Anglers may fish from the jetty all year long, and during the off-season, the beach is open for fishing as well. Common catches at Rocky Neck State Park include winter flounder, bluefish, blackfish, and striped bass. Crabbing is allowed at designated spots, as well. Be careful on the jetty, especially at night, as there is a sheer drop. Fishing is also permitted in the saltwater marsh. Be sure to bring your own gear along in the pop-up, as there are no rentals available at the park.

Railroad Footbridge

Not many of these bridges remain on the East Coast. The Northeast Corridor Footbridge is listed in the Historic American Engineering Record. The railroad dates back to 1848, and the bridge is almost a hundred years old. Architecturally, it has cool arches and other significant features. It’s an all-around historical photo op, especially if you get the ocean in the background. The footbridge can be accessed near the Rocky Neck Pavillion on the beach, not far from a spacious parking lot where you can park your campervan for the day.

Picnicking

It’s hard to beat a picnic on a warm afternoon in a place where sea salt lingers in the air. Picknicking near the beach is a favorite pastime amongst visitors, and various tables are sprinkled along the waterfront, making it easy for more than one group of people to eat near the water. In addition to the beachfront picnic areas, there are other areas on the north and south ends of the beach parking lot. If you want to picnic near the Airstream, each campsite is equipped with its own table and fire ring.

Off-Season

Ellie Mitchell Pavilion

This curved stone building is the largest Civilian Conservation Corps structure in Connecticut. The defunct fertilizer plant, which once stood here, provided most of the supplies to build the structure. Workers used locally-sourced granite and timber to fill in the gaps. The pavilion is located near the beach and railroad footbridge. Overall, this is an excellent place to be if the weather is suspect, and the Sprinter is still parked at the campsite.

Baker’s Cave

Although it’s not actually a caveman-type cave, Baker’s Cave is still a pretty cool spot. It’s a layered granite rock outcropping not far from the shoreline. You can park the motorhome near the beach and hike the short distance to the cave. History buffs and kids alike take joy in the story of this old cave. Supposedly, a man with the last name Baker, hid in this cave to avoid military service during the American Revolution.

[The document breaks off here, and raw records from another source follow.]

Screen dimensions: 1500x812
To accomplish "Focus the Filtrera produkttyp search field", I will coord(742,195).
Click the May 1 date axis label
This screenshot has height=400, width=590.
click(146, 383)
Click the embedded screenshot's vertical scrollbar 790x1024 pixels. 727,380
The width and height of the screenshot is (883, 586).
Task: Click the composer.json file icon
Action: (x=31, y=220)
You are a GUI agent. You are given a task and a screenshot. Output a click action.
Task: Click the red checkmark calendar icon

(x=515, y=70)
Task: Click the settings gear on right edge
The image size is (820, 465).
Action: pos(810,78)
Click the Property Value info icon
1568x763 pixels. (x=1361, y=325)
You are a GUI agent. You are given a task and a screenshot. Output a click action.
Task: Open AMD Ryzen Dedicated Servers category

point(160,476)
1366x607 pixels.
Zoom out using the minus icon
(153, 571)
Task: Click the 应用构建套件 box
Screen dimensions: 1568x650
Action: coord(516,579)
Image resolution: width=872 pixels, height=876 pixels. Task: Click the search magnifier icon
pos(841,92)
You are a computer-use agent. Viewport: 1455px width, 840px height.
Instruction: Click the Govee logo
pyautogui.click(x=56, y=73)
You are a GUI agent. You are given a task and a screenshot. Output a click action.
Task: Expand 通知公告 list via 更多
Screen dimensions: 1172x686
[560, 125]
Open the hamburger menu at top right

Rocky Neck State Park Trail

The Rocky Neck State Park Trail is a well-marked, easy to hike, 2.5-mile loop trail that’s about 80 percent wooded. It runs the length of the park from the beach to the ship graveyard. Along the trail, the wildflowers are a sight to see in early spring. Even though the area is pretty flat, this trail offers excellent views of both the Atlantic Ocean and the Connecticut River, so don't forget the camera in the campervan. The views are a little better in late fall and winter when the trees have no leaves.

Beckwith Shipyard

Not much of this shipyard is left today, but back in the early 1800s, the Beckwith Shipyard was one of the most important mercantile points in the area. The Beckwith family produced vessels like fishing smacks, sloops, schooners, and other small craft. Many, if not most, families in the area either built ships or fished from the completed vessels. When the British blockaded Long Island Sound during the War of 1812, the Beckwiths, with the help of their neighbors, moved the ships further inland and covered them with tree saplings. The plan worked great until the ships began getting stuck in the mud. Remnants of the shipyard can be viewed from the Four Mile River Trail that snakes through the park.

Four Mile River Trail

This appropriately named four-mile trail is an excellent place to view the park’s diverse ecosystems up close. In early spring, the freshwater from the Four Mile River and saltwater from the Long Island Sound form an estuary. In the autumn, Four Mile River Trail is an excellent birding spot. There are lots of herons and cranes to be seen, as well as osprey and mute swans. Also, as mentioned, the bass fishing is very good in the saltwater marsh located just off the trail.